Give the data back exactly. Leave out any images.

** SUPPLIED DATA follows **

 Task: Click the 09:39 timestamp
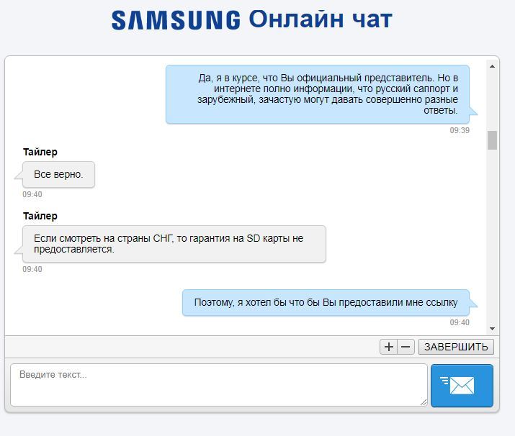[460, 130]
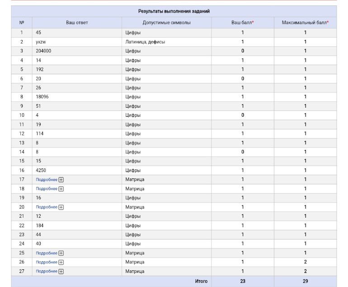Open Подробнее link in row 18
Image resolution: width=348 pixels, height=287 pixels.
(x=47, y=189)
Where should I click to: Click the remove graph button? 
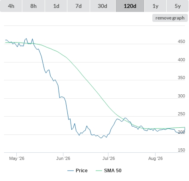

** End of SUPPLIED DATA **

- _EXERCISE OUTPUT_
 Task: Click the 09:39 timestamp
[460, 130]
Open Подробнее link in row 18
Image resolution: width=348 pixels, height=287 pixels.
(x=47, y=189)
Where should I click to: Click the remove graph button? 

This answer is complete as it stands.